Ho ascoltato parole confortanti da parte di Frans Timmermans, primo Vicepresidente, che sono in linea con la relazione che ha fatto il presidente Juncker e voglio dire alla Commissione europea: i socialisti sono pronti, sono stati sempre pronti! Quando si tratta di agire e di fare, noi siamo pronti; quando si tratta di avere coraggio, noi siamo pronti! Non siamo pronti e siamo contro, quando si mette la testa sotto la sabbia. Bisogna sfidare il Consiglio, insieme, in modo costruttivo, ma in modo chiaro.

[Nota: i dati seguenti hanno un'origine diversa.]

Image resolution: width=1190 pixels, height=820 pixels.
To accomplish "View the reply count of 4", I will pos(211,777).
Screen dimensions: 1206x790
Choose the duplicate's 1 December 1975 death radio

Sull'immigrazione noi aspettiamo risposte convincenti. Il fatto che si siano ridotti i flussi dell'80% non può tranquillizzarci sull'eliminazione delle cause profonde dei flussi migratori; anzi, dobbiamo utilizzare questa fase per affrontare le cause profonde che spingono migliaia e migliaia di persone a venire in Europa e non dobbiamo scambiare le cause con gli effetti e sbagliare la terapia. La terapia non può essere quella di costringere l'Europa e l'Africa in una fortezza. La terapia non può essere quella di alzare nuovi muri! Lo dico al Consiglio e lo dico alla Commissione: l'idea di creare nuove frontiere, di rafforzare le frontiere interne agli Stati europei, di prolungare il tempo a queste frontiere è l'arma sbagliata per affrontare un problema serio che è quello del terrorismo.

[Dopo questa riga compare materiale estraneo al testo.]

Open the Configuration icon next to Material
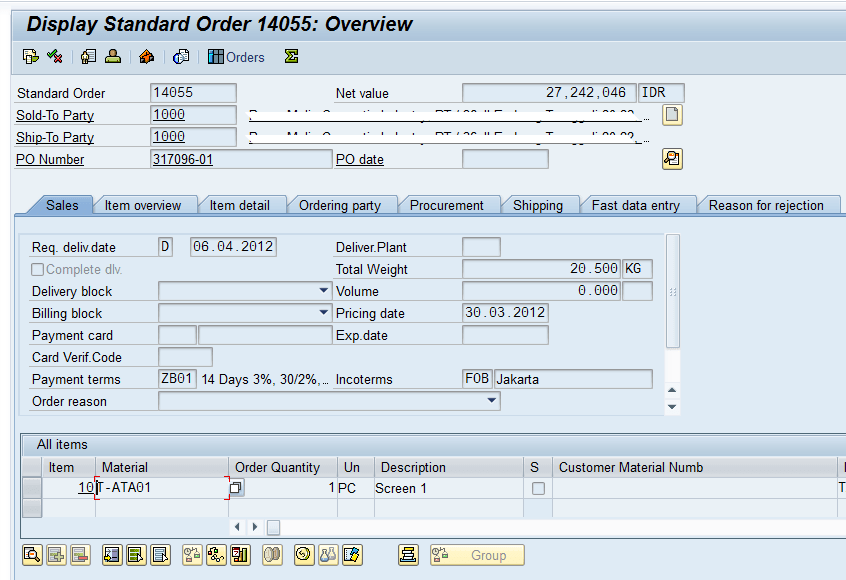 (x=236, y=487)
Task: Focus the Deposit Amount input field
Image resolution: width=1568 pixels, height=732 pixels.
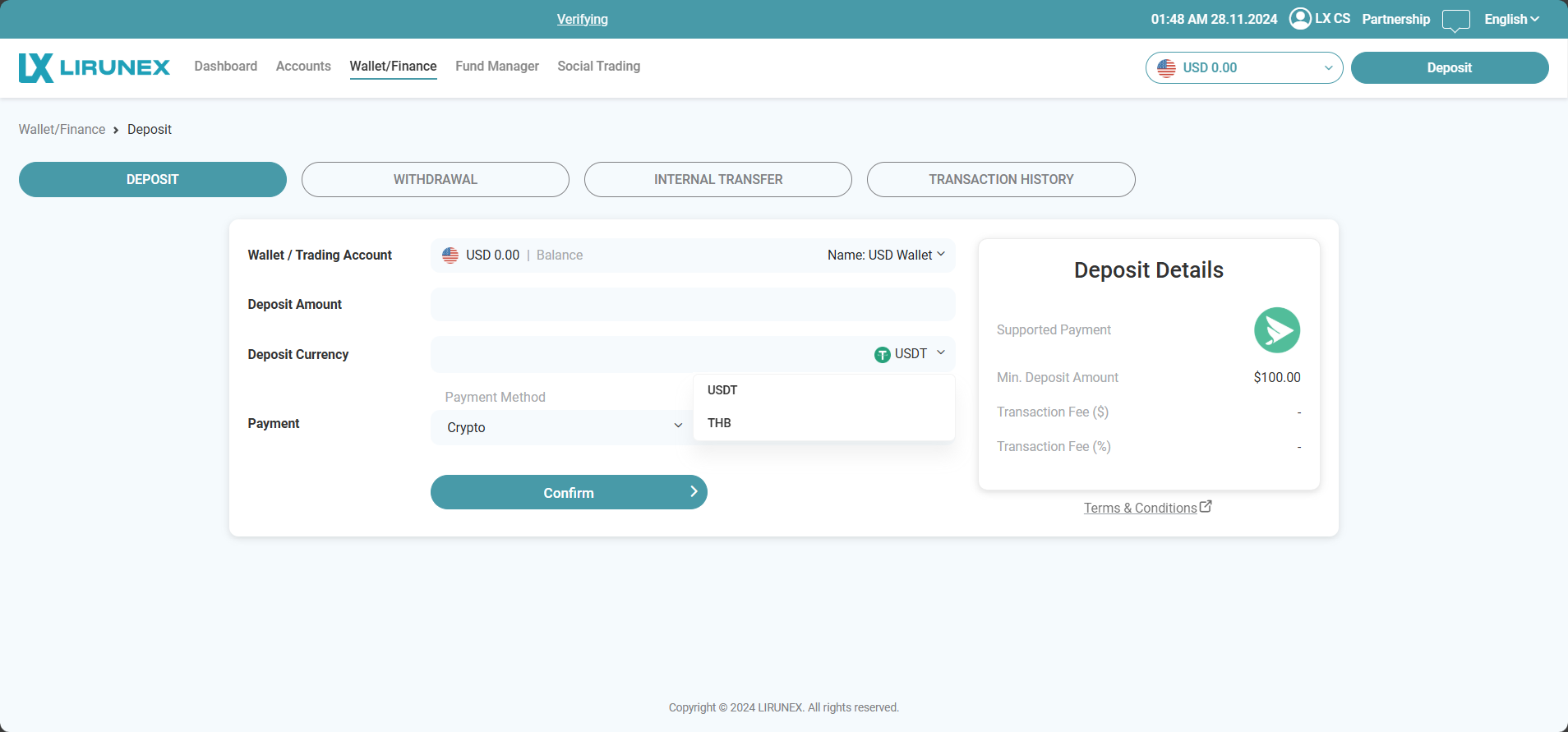Action: click(692, 305)
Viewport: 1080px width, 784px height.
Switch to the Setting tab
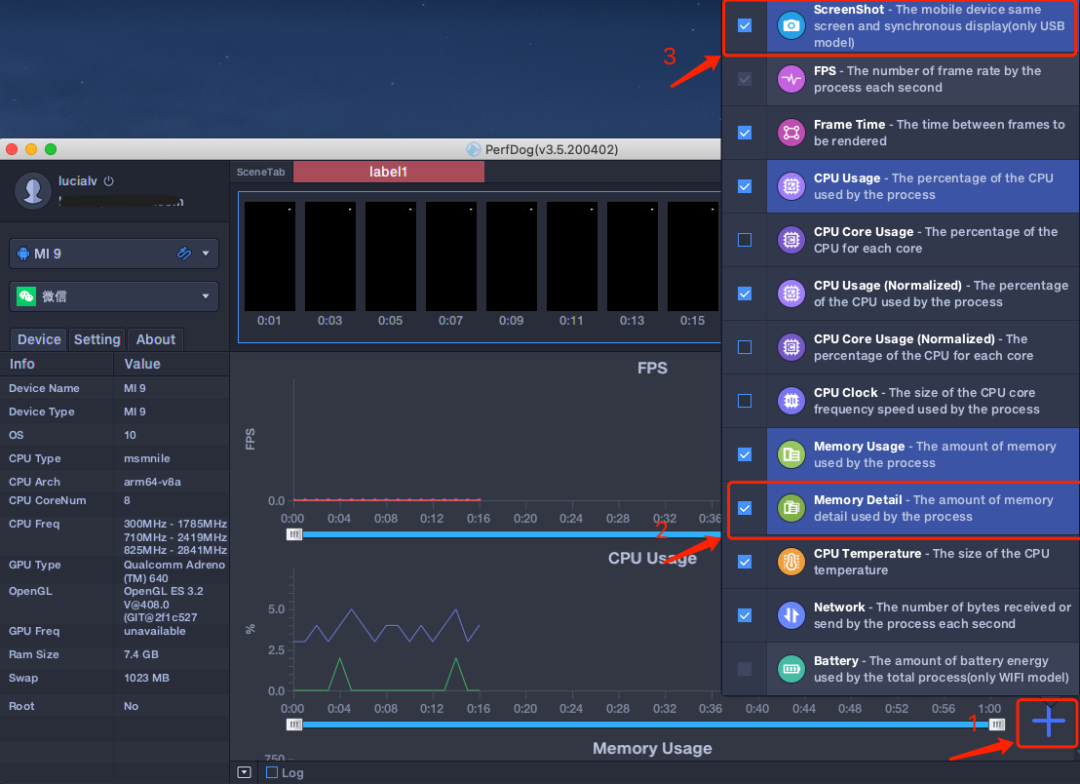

È legittimo per gli Stati membri dotarsi di strumenti efficaci nella lotta al terrorismo ma non illudetevi di curare un problema serio con l'aspirina! L'aspirina può far venire l'ulcera allo stomaco: le frontiere interne possono abolire una grande conquista dell'Europa che è la libera circolazione delle persone all'interno dell'Unione europea. E attenzione a non trasformare gli hotspot, che sono uno strumento per la gestione emergenziale dei flussi, in uno strumento di gestione ordinaria dei flussi migratori. Non è giusto, non è utile, non è efficace fare queste cose.
Nei giorni scorsi abbiamo rivolto un appello al presidente Tusk perché riconosca finalmente il Consiglio a Bulgaria a Romania e, nei tempi dovuti anche alla Croazia, il diritto di far parte dello spazio di Schengen ma anche perché si riformi finalmente il regolamento di Dublino: il Parlamento sta facendo il suo lavoro – come sempre – e il Consiglio deve iniziare il suo!

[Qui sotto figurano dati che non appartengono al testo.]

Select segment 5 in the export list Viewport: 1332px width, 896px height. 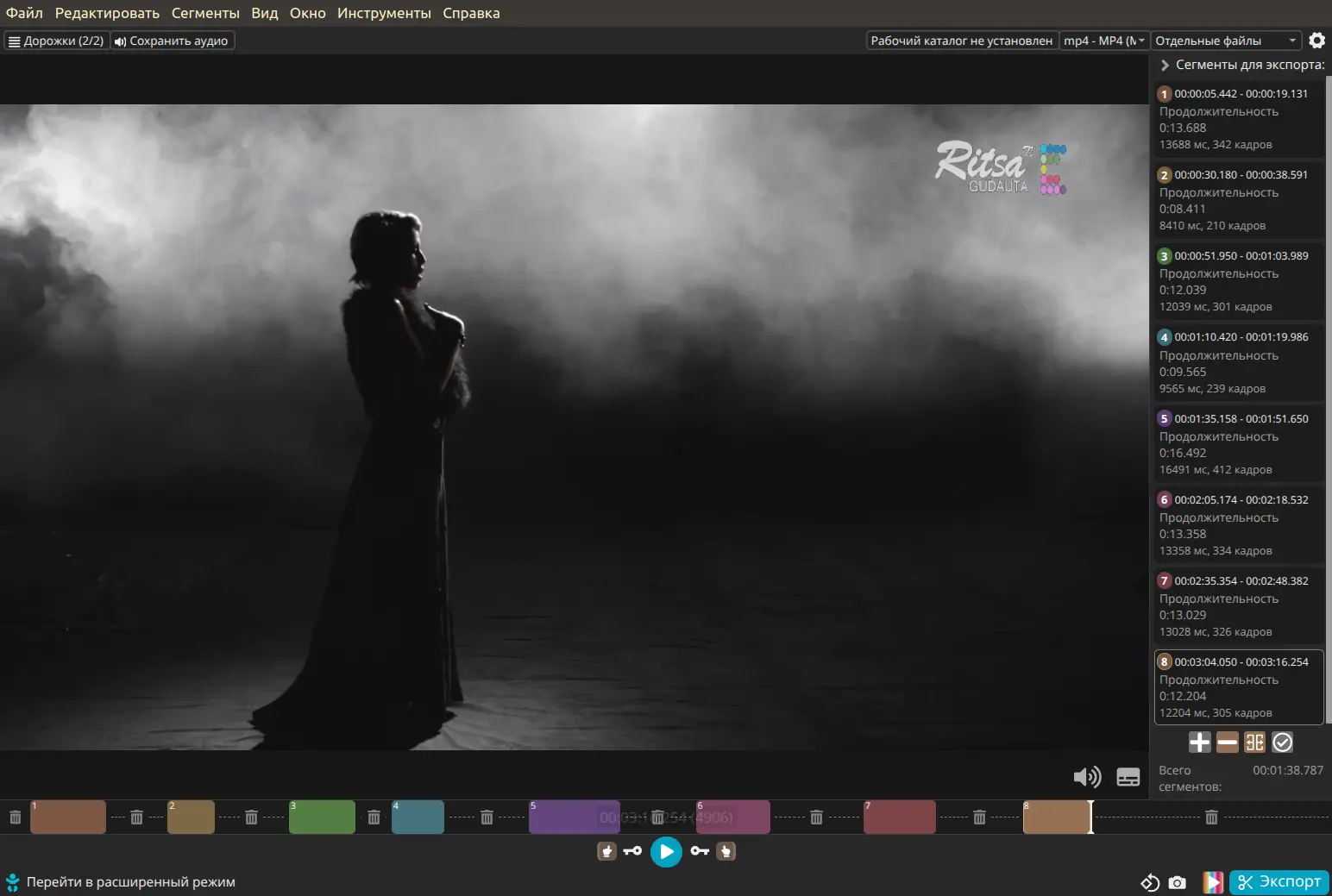[x=1238, y=443]
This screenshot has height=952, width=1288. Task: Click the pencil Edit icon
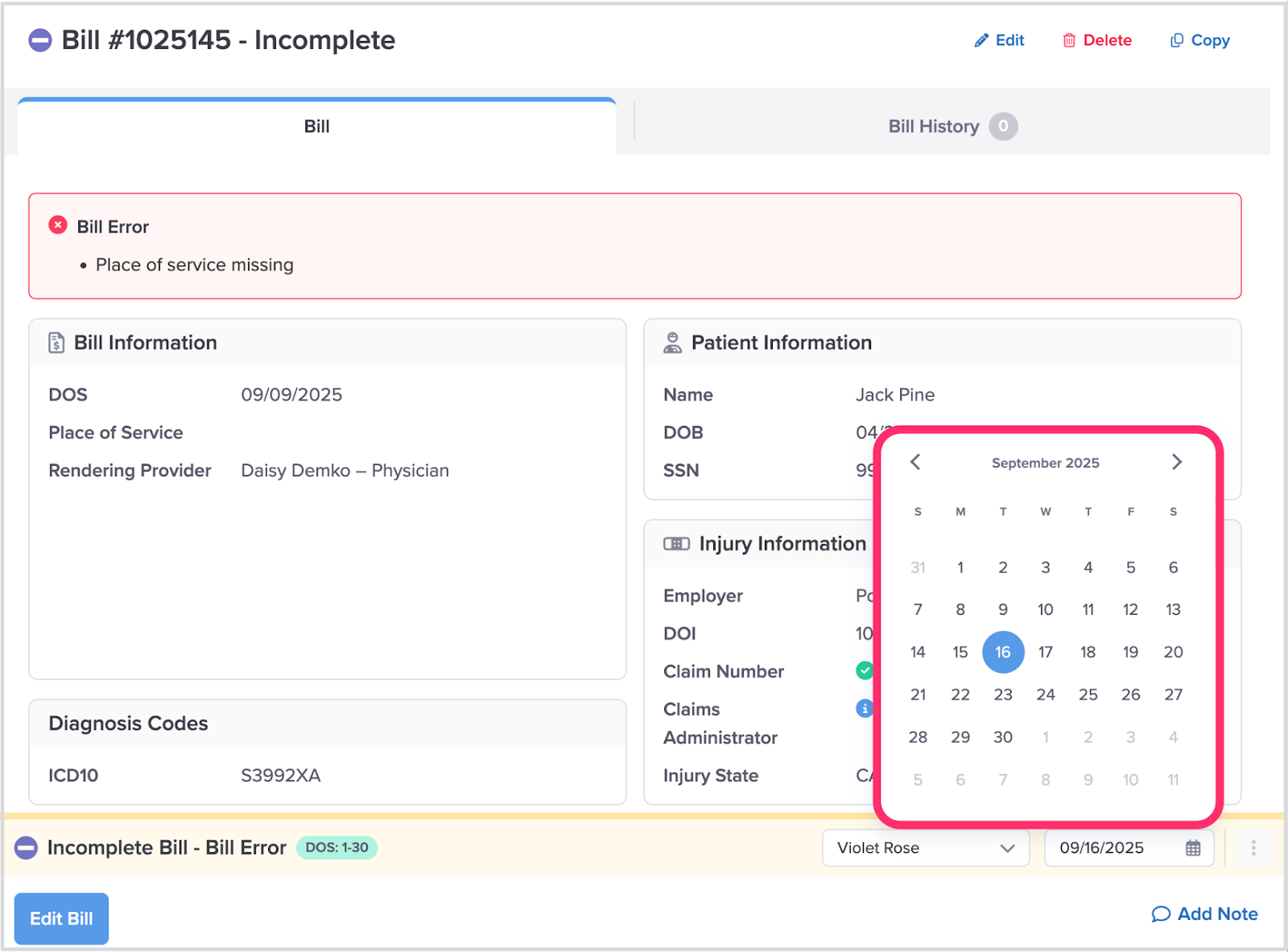[981, 40]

Qui non possiamo dire: "l'Europa non funziona". No! La Commissione ha formulato una proposta e il Parlamento sta occupandosene. È il Consiglio che non ha aperto il file! Questa è la verità. Vogliamo dirlo chiaro e forte: quando l'aprirà il Consiglio, dirò: "Bravo Consiglio, fai bene, stai facendo bene" e dobbiamo dire con chiarezza che quella norma che prevede che sia il primo paese di arrivo a farsi carico di tutti i fardelli e di tutte le responsabilità è contraria allo spirito di unità e di solidarietà che ci deve essere nell'Unione europea.
Infine, l'Africa. Ne ha parlato anche il collega Weber: mi fa piacere, perché si sta diffondendo quest'idea che l'Africa è una nostra priorità. Due anni fa è stato lanciato il Fondo fiduciario a La Valletta; bene, grande lungimiranza della Vicepresidente Mogherini e della Commissione europea. Ma gli Stati membri che hanno alimentato quel fondo sono stati pochissimi: anche qui lo dico al rappresentante del Consiglio: se ne faccia carico! L'Africa non è uno slogan: l'Africa è un tema che richiede risposte. Bene il piano di investimenti di 44 miliardi: ma quegli investimenti devono essere veicolati e finalizzati agli interventi che realmente creano sviluppo e creano posti di lavoro, perché questo serve per dare un futuro alle ragazze e ai ragazzi africani e anche a ridurre i flussi migratori.
Io sono sempre più convinto che dall'Africa passi la soluzione delle nostre sfide globali e locali. Vorrei concludere con una frase bellissima di Fatou Diome. "Bisogna smetterla con l'ipocrisia: saremo ricchi insieme o annegheremo tutti insieme".